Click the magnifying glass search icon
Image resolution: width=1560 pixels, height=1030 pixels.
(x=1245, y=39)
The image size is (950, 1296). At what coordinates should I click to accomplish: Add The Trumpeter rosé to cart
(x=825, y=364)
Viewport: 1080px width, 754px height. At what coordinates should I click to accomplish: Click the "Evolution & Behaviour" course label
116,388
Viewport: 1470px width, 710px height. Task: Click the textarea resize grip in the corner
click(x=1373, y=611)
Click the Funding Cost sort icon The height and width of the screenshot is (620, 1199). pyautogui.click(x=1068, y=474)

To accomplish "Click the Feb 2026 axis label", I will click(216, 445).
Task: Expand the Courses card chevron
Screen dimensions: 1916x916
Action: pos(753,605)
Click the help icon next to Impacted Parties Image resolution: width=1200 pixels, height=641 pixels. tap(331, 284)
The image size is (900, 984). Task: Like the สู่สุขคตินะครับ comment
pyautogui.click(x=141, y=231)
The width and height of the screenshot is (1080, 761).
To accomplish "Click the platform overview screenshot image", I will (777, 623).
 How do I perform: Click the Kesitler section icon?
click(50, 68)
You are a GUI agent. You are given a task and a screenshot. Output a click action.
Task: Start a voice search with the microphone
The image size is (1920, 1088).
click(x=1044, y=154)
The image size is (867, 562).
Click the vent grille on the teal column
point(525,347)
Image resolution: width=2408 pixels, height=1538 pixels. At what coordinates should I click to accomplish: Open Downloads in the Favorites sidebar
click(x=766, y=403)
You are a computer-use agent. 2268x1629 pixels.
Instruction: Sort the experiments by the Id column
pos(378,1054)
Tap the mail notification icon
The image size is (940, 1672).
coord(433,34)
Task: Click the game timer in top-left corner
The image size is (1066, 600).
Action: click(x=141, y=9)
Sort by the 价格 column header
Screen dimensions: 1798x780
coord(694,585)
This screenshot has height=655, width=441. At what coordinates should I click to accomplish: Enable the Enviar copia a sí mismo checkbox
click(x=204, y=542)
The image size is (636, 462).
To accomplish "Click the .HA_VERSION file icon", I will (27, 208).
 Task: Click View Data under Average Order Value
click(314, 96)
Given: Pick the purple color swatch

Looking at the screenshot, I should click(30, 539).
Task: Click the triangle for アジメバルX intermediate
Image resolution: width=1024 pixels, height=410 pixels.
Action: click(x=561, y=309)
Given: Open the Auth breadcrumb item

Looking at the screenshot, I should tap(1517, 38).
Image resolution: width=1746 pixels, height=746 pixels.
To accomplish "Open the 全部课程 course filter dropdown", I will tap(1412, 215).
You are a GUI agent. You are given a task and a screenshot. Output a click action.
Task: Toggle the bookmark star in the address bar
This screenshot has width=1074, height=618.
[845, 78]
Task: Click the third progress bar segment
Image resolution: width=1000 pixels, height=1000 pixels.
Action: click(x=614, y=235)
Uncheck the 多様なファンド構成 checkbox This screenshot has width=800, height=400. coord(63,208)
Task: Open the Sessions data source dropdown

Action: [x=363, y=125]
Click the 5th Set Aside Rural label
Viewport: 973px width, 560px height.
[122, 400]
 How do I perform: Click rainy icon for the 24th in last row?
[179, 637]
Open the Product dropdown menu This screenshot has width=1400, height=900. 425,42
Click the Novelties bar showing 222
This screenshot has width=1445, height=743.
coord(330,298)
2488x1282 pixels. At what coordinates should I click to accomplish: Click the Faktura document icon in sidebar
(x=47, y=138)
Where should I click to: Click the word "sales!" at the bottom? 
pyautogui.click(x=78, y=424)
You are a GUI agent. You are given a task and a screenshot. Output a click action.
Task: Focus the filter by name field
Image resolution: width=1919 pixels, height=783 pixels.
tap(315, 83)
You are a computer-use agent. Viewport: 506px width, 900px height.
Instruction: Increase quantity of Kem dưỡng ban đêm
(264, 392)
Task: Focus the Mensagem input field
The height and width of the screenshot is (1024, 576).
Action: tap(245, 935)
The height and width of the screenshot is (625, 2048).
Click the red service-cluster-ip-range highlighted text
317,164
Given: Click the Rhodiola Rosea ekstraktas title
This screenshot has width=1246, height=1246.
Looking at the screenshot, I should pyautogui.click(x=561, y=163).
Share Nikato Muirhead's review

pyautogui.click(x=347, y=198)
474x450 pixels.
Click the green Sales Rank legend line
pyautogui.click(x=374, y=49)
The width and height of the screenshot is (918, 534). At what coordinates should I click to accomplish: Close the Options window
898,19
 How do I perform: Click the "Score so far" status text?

--------------------

# GIVEN TASK:
Return the stretch of the listing from the line that contains "Task: Click the game timer in top-left corner" through the line that contains "will (27, 208).", reproducing each line verbatim.

# THE OUTPUT:
Task: Click the game timer in top-left corner
The image size is (1066, 600).
Action: click(x=141, y=9)
Sort by the 价格 column header
Screen dimensions: 1798x780
coord(694,585)
This screenshot has height=655, width=441. At what coordinates should I click to accomplish: Enable the Enviar copia a sí mismo checkbox
click(x=204, y=542)
The image size is (636, 462).
To accomplish "Click the .HA_VERSION file icon", I will (27, 208).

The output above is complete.